Remarks by Vice Chairman Travis Hill at the American Enterprise Institute “Reflections on Bank Regulatory and Resolution Issues”
Introduction
The past year and a half has been a pivotal time for the FDIC. With three of the four largest bank failures in U.S. history, longstanding questions have reemerged about how to address bank runs, and newer questions have emerged regarding how FDIC receiverships are funded. Today, I will offer thoughts on both of these topics, along with views on the FDIC’s approach to brokered deposits and a few thoughts on the path forward for the Basel III Endgame proposal.

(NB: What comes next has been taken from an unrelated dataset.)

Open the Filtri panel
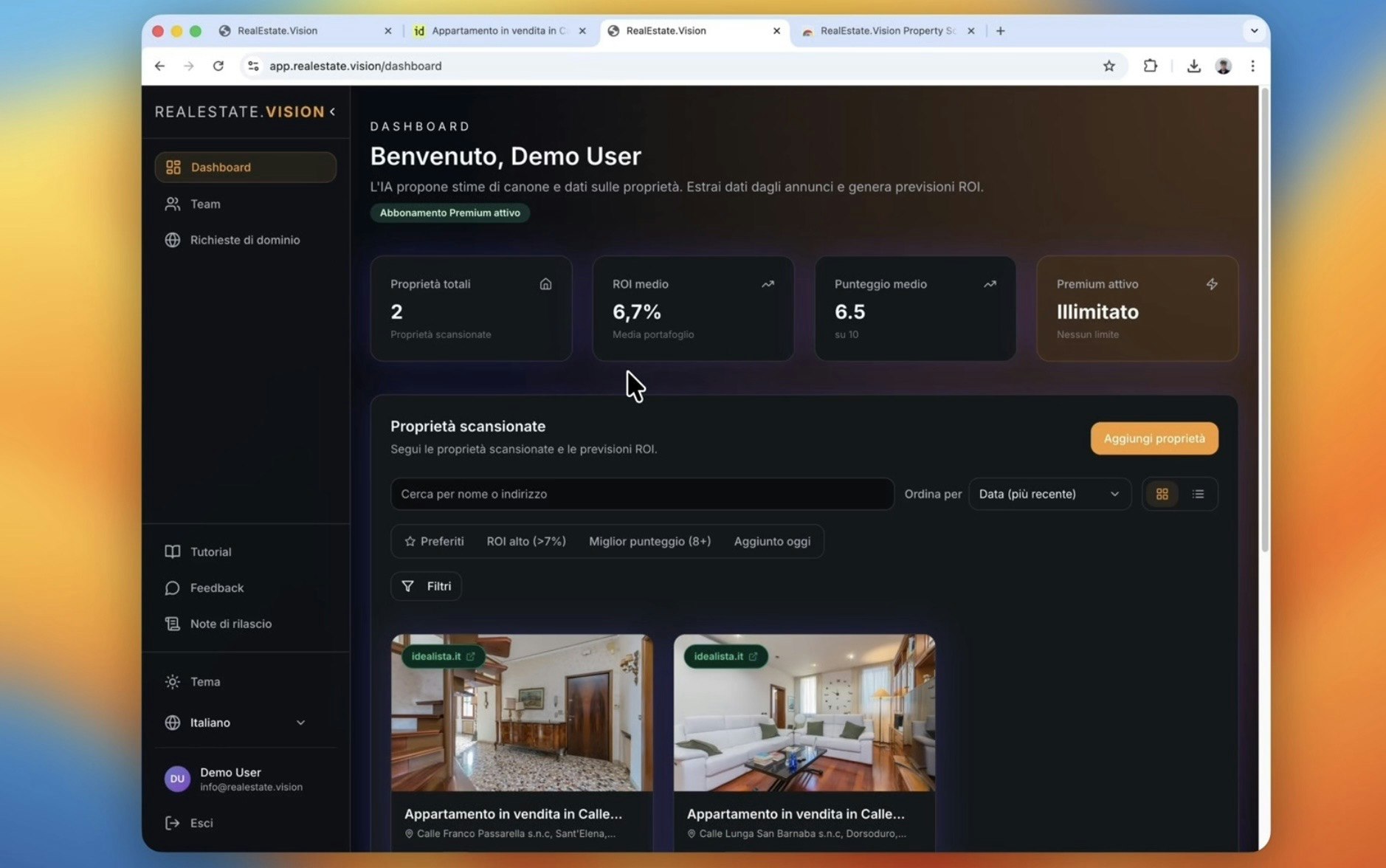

Bank Liquidity and the Discount Window
The bank failures last spring sparked a conversation about the Federal Reserve’s discount window and bank liquidity rules, among many other topics. Many wondered how Silicon Valley Bank (SVB), with a huge stockpile of government bonds, was largely unable to borrow from the discount window before its failure. Subsequent reports from the Federal Reserve and FDIC on SVB and Signature Bank, respectively, described how both institutions were unprepared to do so.

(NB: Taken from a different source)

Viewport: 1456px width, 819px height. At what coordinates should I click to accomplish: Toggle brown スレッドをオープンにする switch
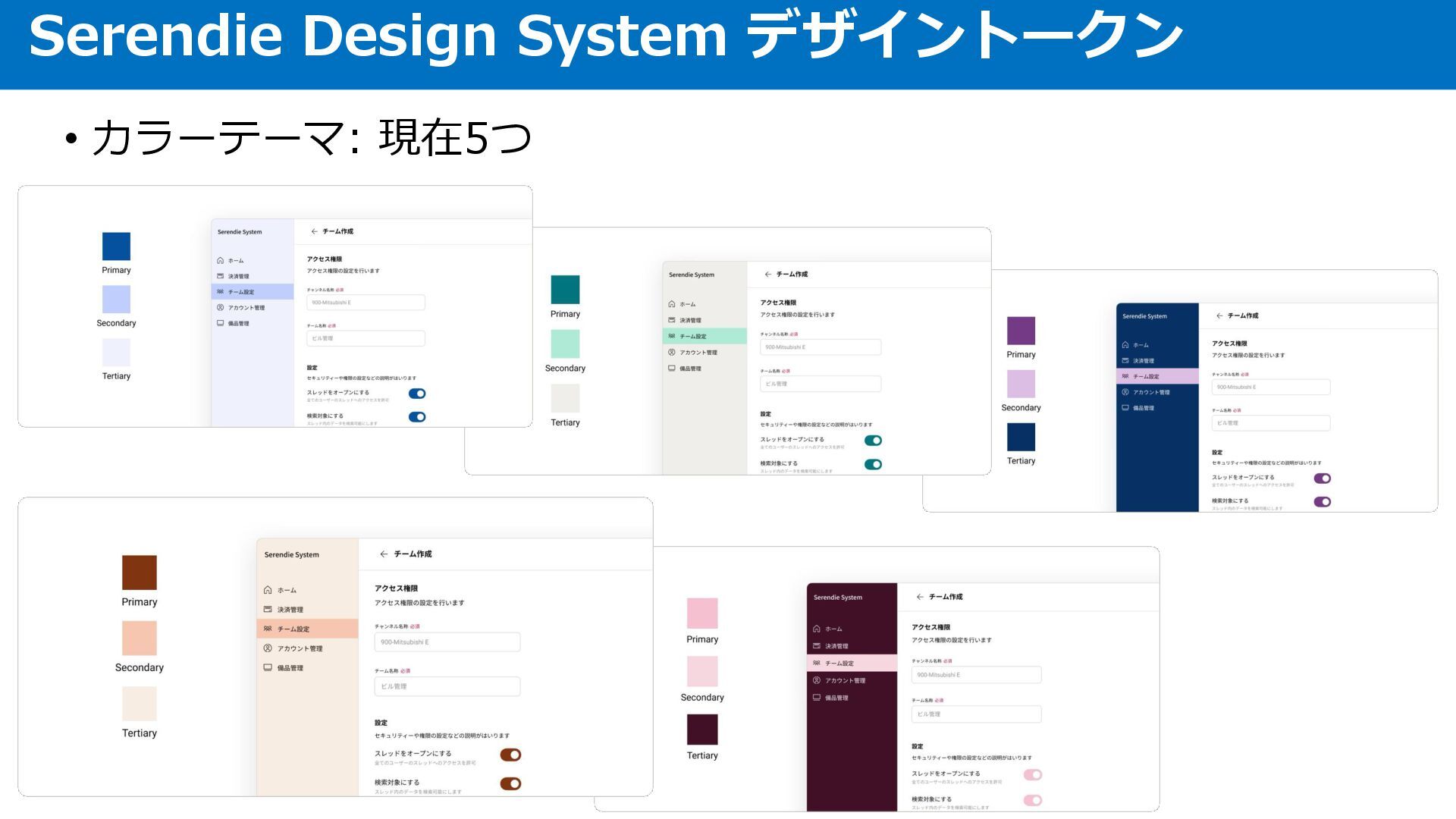510,755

The Federal Reserve was originally created to mobilize reserves, provide liquidity to banks, and reduce banking panics, with varying success over time. One prerequisite for this objective to succeed is that banks must be able and willing to use the liquidity facilities available. The lack of use is a multifaceted problem, but the less banks use the discount window in aggregate, the more stigmatizing it is when banks do use it, and the more reluctant supervisors are to allow banks to rely on it as part of their contingency planning.

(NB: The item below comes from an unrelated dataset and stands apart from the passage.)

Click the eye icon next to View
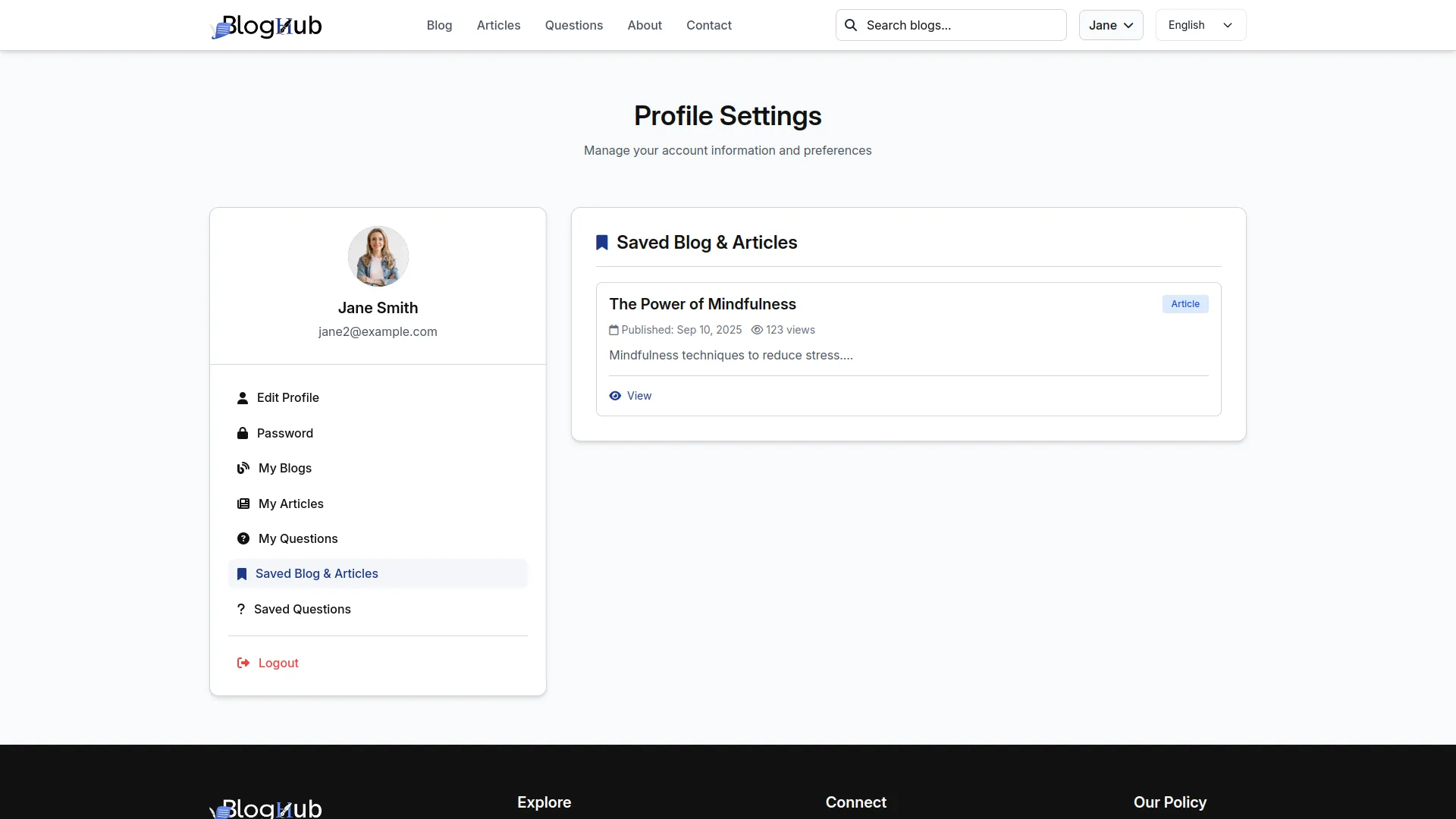This screenshot has width=1456, height=819. (x=615, y=396)
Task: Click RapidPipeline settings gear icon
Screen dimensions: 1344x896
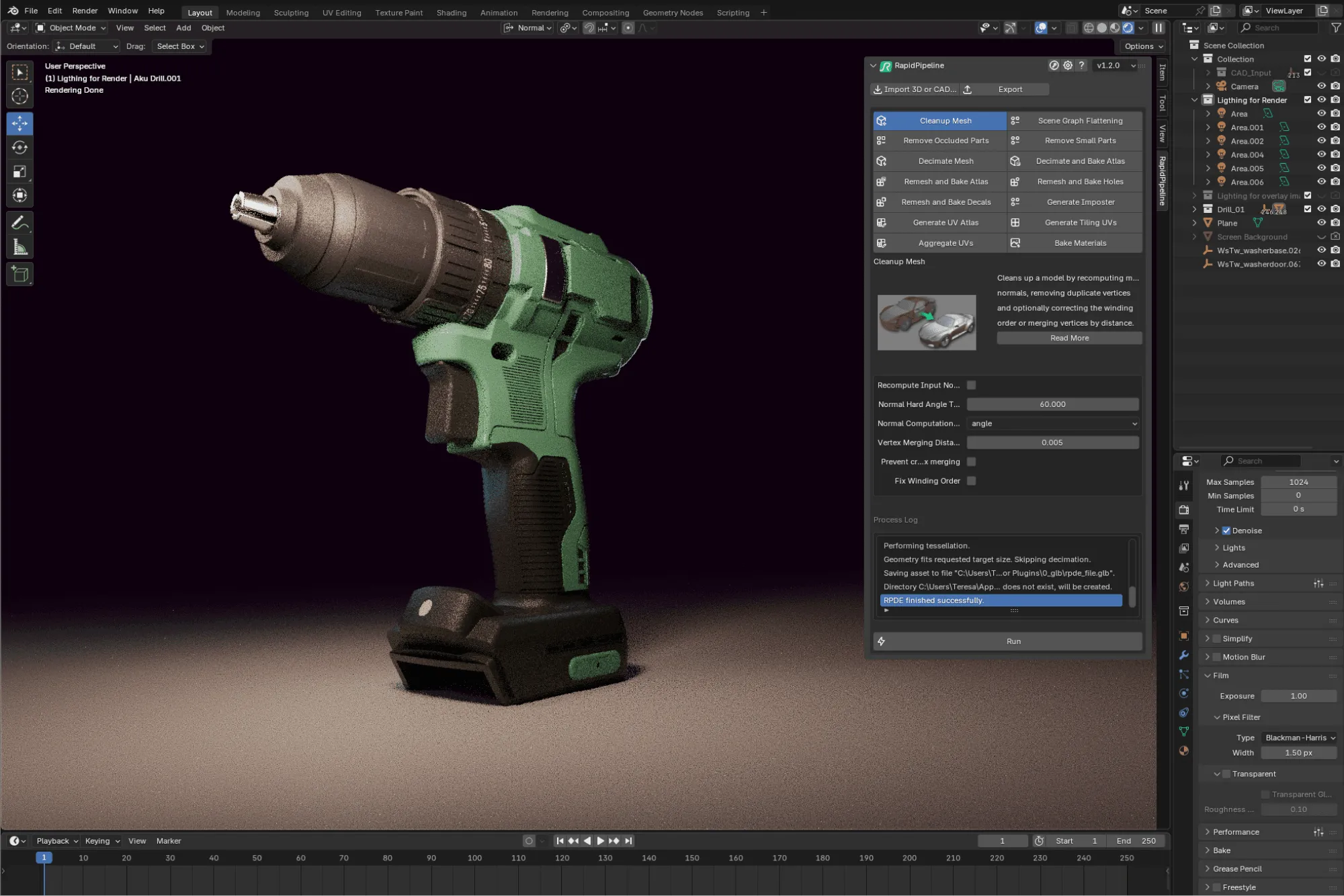Action: (x=1068, y=66)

As an initial step to address the issue, following stories of SVB’s frantic, last-minute efforts to borrow from the discount window, the Federal Reserve has reportedly been working on operational improvements to modernize the discount window’s antiquated operations, such as by allowing banks to make funding requests electronically rather than by phone and potentially expanding the hours of operation. These types of operational improvements seem like a necessary but insufficient step.
Another idea that has been under consideration is a discount window prepositioning rule. This concept is a derivation of Mervyn King’s “Pawnbroker For All Seasons” proposal, which would require a bank’s cash and central bank borrowing capacity to exceed all runnable.